Example 1 and Comparative Group 1 were selected as examples to test the selective separation performance of iron ions and hydrogen ions. The separation test results of the Congo red dye solution with pH=1 and 50 ppm at 25° C. and a pressure of 0.6 MPa are shown in Table 7.

TABLE 7
Comparison of separation performance of Congo
red dye and hydrogen ions in nanofiltration membranes
prepared in Example 1 and Comparative

			Hydrogen	Selectivity
		Congo red	ion	of iron
	Water flux	rejection	rejection	ions and
	(L · m−2 · h−1)	rate (%)	rate (%)	hydrogen ions

Example 1	30.56	99.28	5.26	131.58
Comparative	67.57	98.42	2.28	61.85
example 1

Example 1 and Comparative Example 1 were selected as examples for testing the performance of acid resistance. The membranes prepared in Example 1 and Comparative Example 1 were immersed in 20 wt % sulfuric acid solution, and the separation test results for 2000 ppm sodium sulfate at 25° C. and 0.6 MPa were shown in Table 8 to Table 9:

TABLE 8
Changes in salt rejection of the nanofiltration
membranes prepared in Example 1 and Comparative
Example 1 after strong acid immersion

Days	Example 1	Comparative Example 1

0	97.68%	93.75%
3	97.15%	60.88%
6	95.65%	65.84%
9	95.25%	25.01%
12	94.10%	18.01%
15	93.14%
18	92.96%
24	92.60%
30	88.90%

TABLE 9
Changes in flux of the nanofiltration membranes prepared in Example
1 and Comparative Example 1 after strong acid immersion

Days	Example 1	Comparative Example 1

0	35.81	55.45
3	35.33	68.28
6	33.54	73.32
9	32.09	217.09
12	38.06	242.65
15	37.55
18	39.08
24	41.58
30	46.46

According to the above experimental results, it can be seen that the highly selective acid-resistant polyamide nanofiltration membrane containing Tröger's base prepared in the present disclosure has better acid resistance and separation selectivity than the traditional polypiperazineamide nanofiltration membrane. On day 12, the rejection performance of the poly(piperazine-amide) nanofiltration membrane decreased from 93.75% to 18.01%, and the polyamide separation layer was damaged by hydrogen ions, causing the entire membrane structure to be destroyed. The rejection performance of the polyamide nanofiltration membrane prepared with PDA-TB decreased from 97.86% to 88.90% after soaking in 20 wt % sulfuric acid solution for 30 days, which was significantly smaller than that of the traditional poly(piperazine-amide), and the membrane structure remained intact, indicating that the polyamide nanofiltration membrane containing Tröger's base has great potential in the application of acidic wastewater treatment.

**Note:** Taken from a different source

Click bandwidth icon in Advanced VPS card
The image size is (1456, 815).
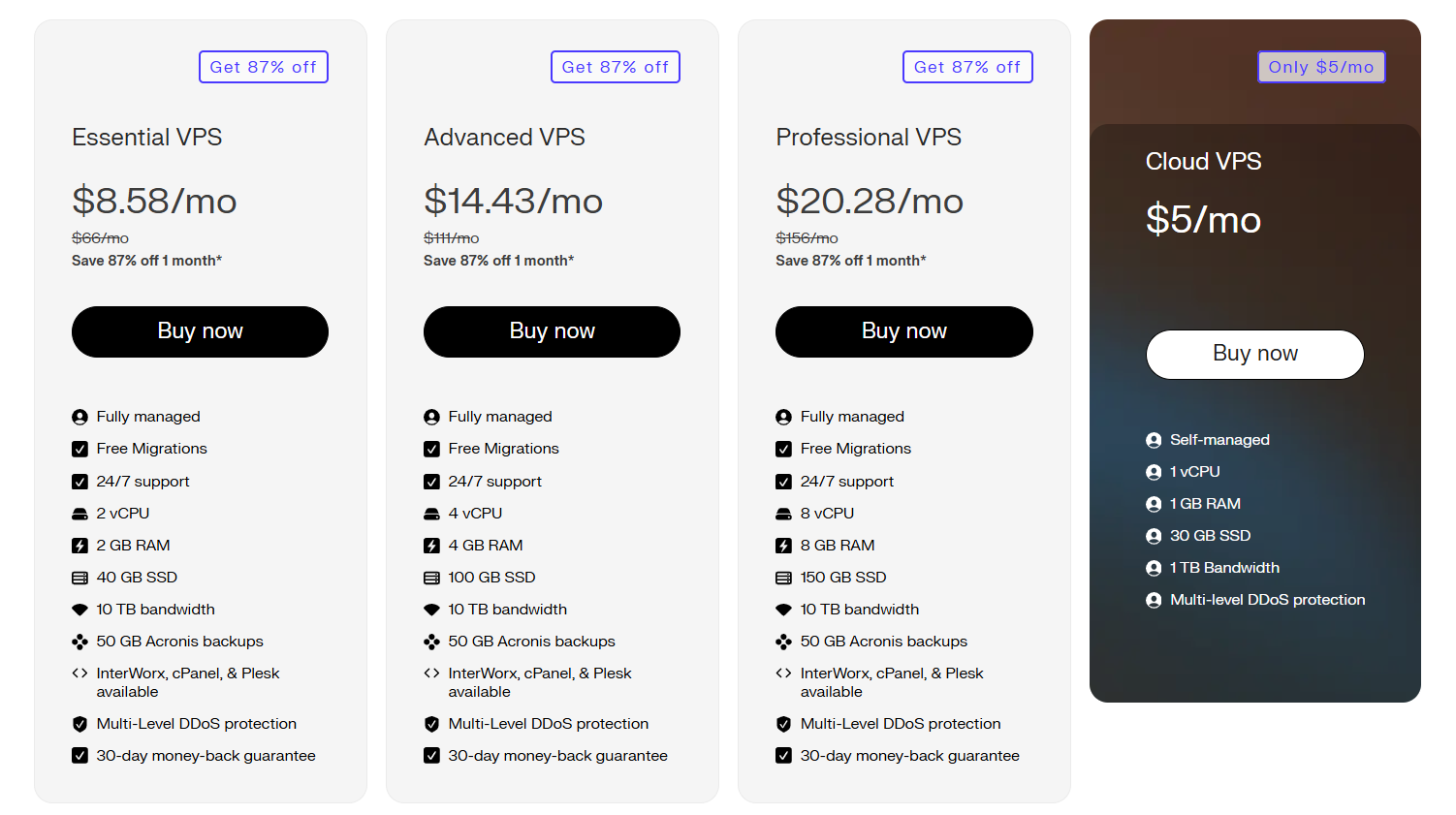(431, 610)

Under the strong acidic conditions of pH=1, the selective separation factor of the highly selective acid-resistant polyamide nanofiltration membrane containing Tröger's base for Fe³⁺/H⁺ is more than 29, which is much higher than the separation selectivity of the conventional poly(piperazine-amide) for Fe³⁺/H⁺ (about 17). Under the strong acidic condition of pH=1, the selective separation factors of the highly selective acid-resistant polyamide nanofiltration membrane containing Tröger's base for the two cationic dyes crystal violet (408 Da) and rhodamine B (479 Da)/H⁺ reach 100.57 and 193.04, respectively, which are much higher than the selective separation factors 46.13 and 130.92 of the conventional poly(piperazine-amide). Meanwhile, the selective separation factor of the highly selective acid-resistant polyamide nanofiltration membrane containing Tröger's base for the anionic dye Congo red/H⁺ (696 Da) exceeds 131.58, which is higher than the selective separation performance of the conventional poly(piperazine-amide) (about 61.85). These indicate the excellent performance and great industrial application potential of polyamide nanofiltration membrane containing Tröger's base in the treatment of acidic wastewater containing heavy metals or dyes.